- _Data lines_

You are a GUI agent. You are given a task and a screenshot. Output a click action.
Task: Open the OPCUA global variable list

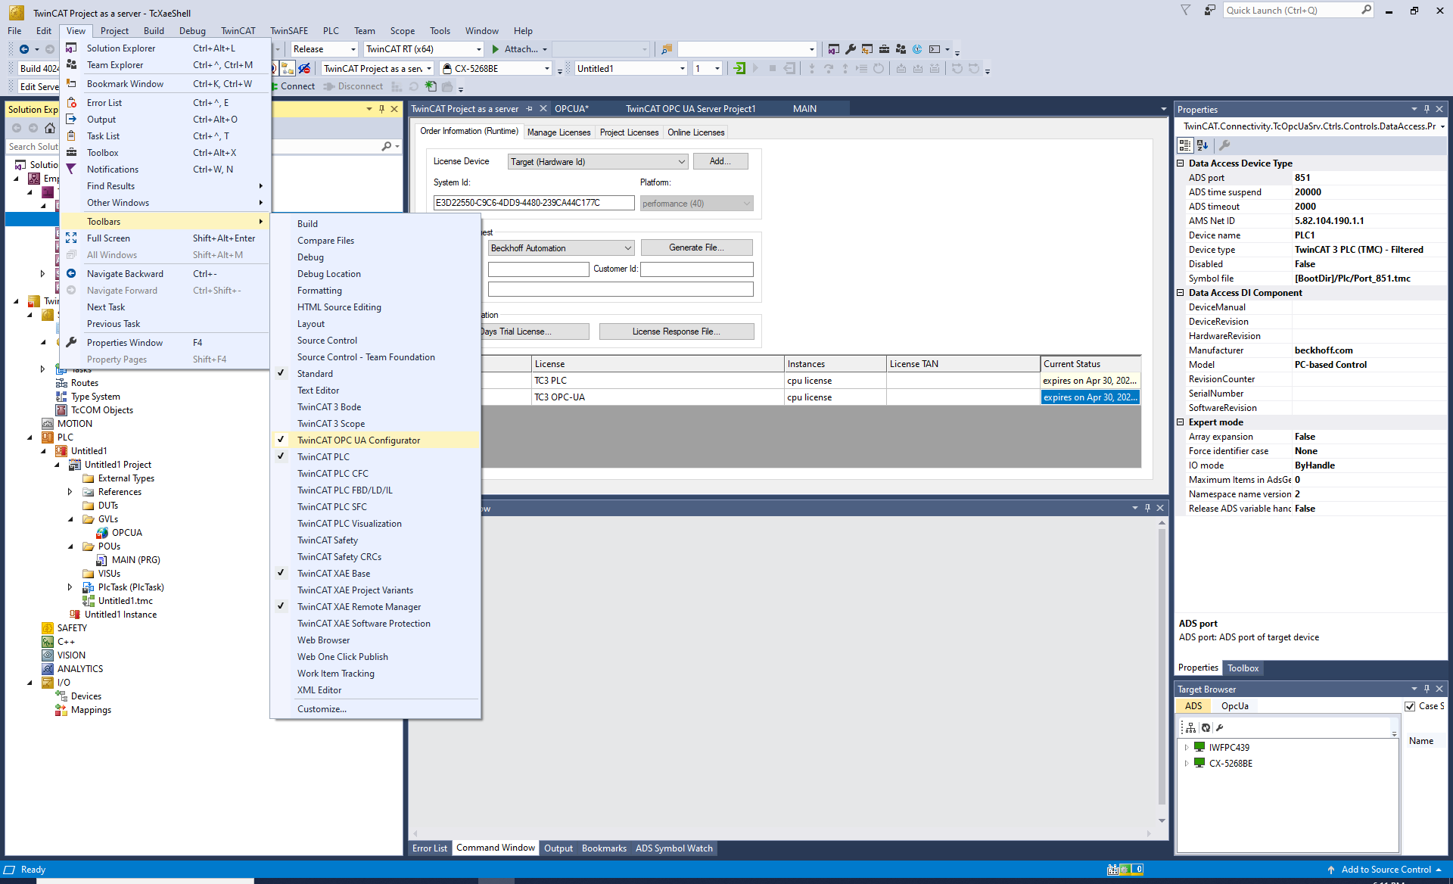tap(126, 533)
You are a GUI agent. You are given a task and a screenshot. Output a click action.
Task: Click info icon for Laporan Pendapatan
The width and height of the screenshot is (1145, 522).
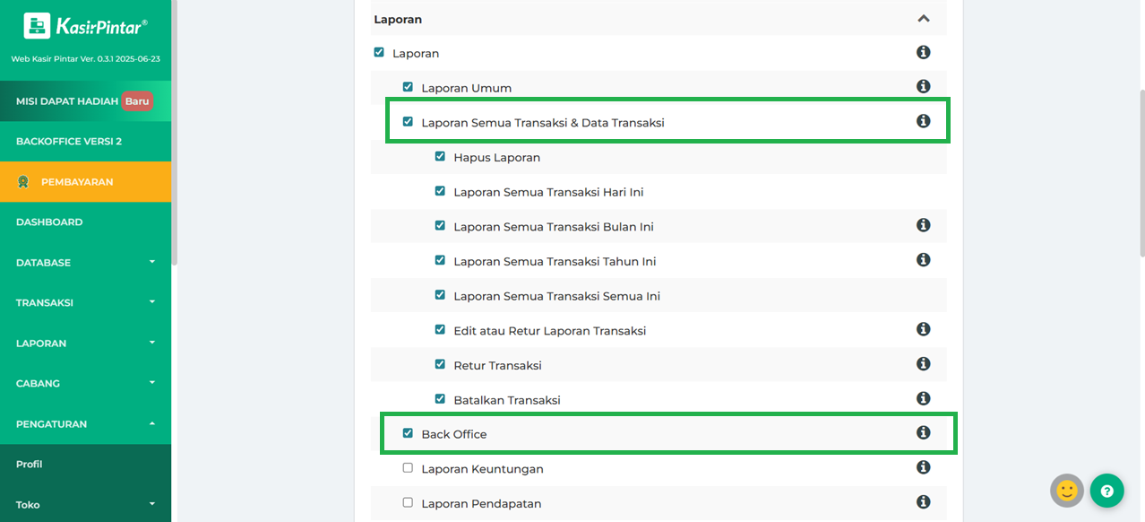tap(923, 502)
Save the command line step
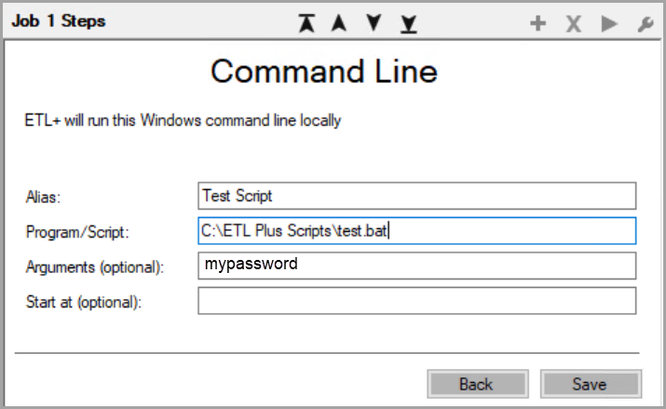 click(x=590, y=384)
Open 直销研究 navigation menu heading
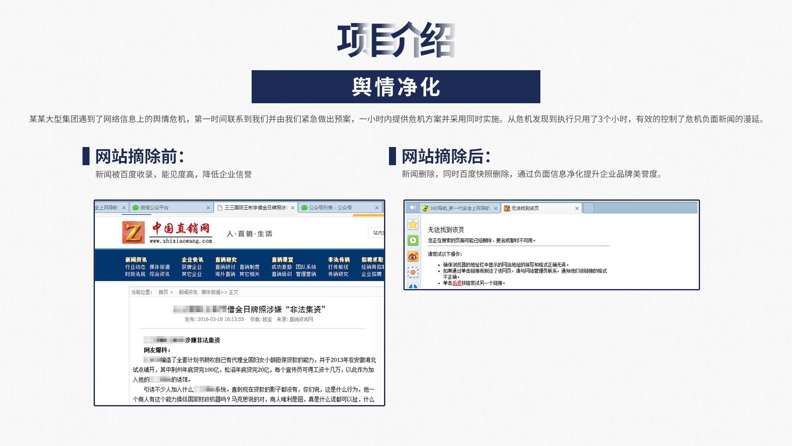Screen dimensions: 792x446 (226, 260)
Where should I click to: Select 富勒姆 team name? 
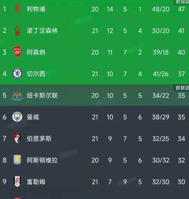click(x=36, y=182)
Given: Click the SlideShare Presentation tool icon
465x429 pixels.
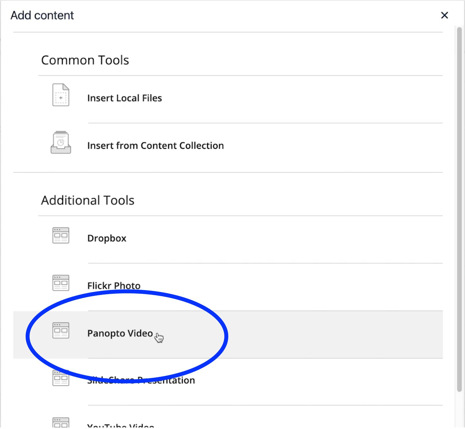Looking at the screenshot, I should click(x=61, y=378).
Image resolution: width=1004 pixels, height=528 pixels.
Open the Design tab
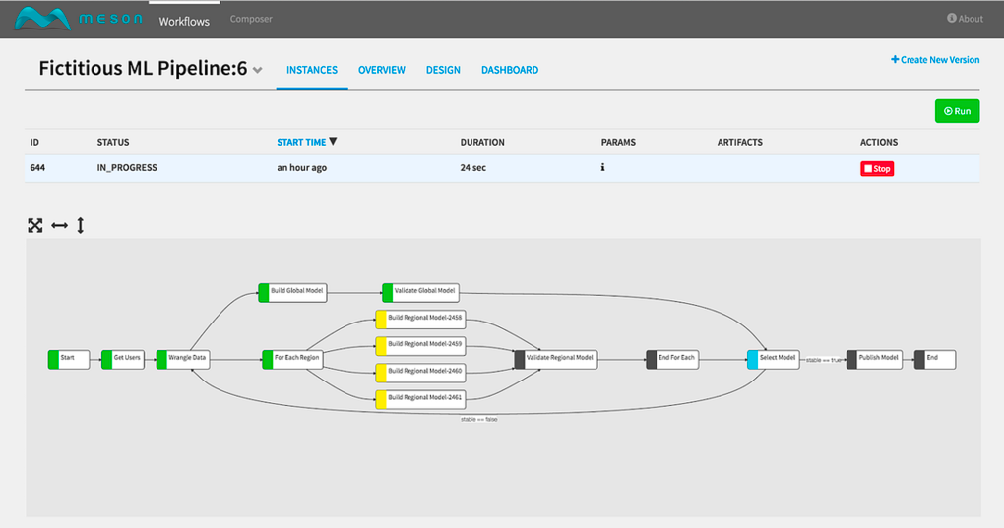443,70
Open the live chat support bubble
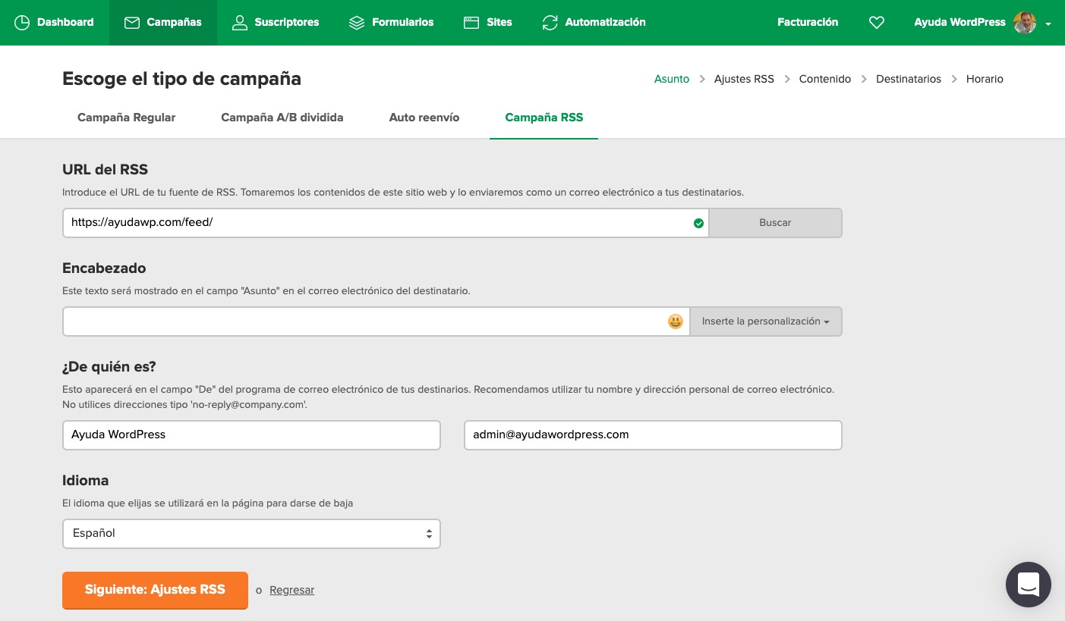This screenshot has width=1065, height=621. click(1028, 585)
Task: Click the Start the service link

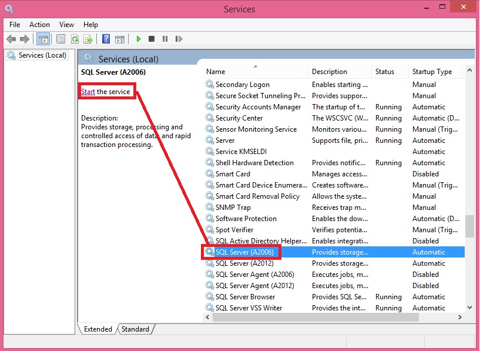Action: [88, 92]
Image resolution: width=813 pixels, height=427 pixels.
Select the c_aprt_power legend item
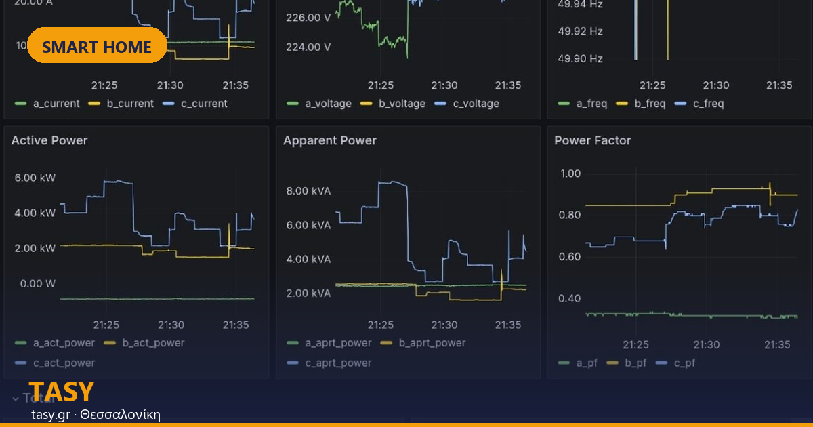pyautogui.click(x=329, y=363)
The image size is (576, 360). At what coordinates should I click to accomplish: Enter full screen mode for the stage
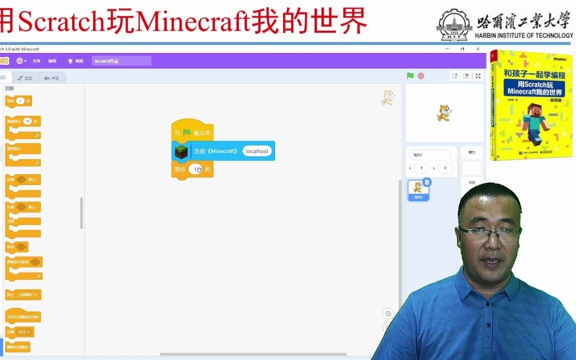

- _Directive_
Transcribe every line of the records above exactly, omitting the pictures.

- _Worked solution_
You are a GUI agent. You are given a task and a screenshot. Output a click action.
Task: Open the OPCUA global variable list

tap(126, 533)
You are a GUI agent. You are given a task and a screenshot. Output a click action.
Task: Click info icon for Laporan Pendapatan
The width and height of the screenshot is (1145, 522).
tap(923, 502)
Save the command line step
 click(x=590, y=384)
Open 直销研究 navigation menu heading
Screen dimensions: 792x446 (226, 260)
Where should I click to: Select 富勒姆 team name? 
click(x=36, y=182)
Given: Click the SlideShare Presentation tool icon
465x429 pixels.
Looking at the screenshot, I should click(x=61, y=378).
Image resolution: width=1004 pixels, height=528 pixels.
Open the Design tab
443,70
Open the live chat support bubble
This screenshot has width=1065, height=621. click(1028, 585)
Task: Click the Start the service link

Action: [88, 92]
Image resolution: width=813 pixels, height=427 pixels.
Select the c_aprt_power legend item
pyautogui.click(x=329, y=363)
The image size is (576, 360). At what coordinates should I click to accomplish: Enter full screen mode for the stage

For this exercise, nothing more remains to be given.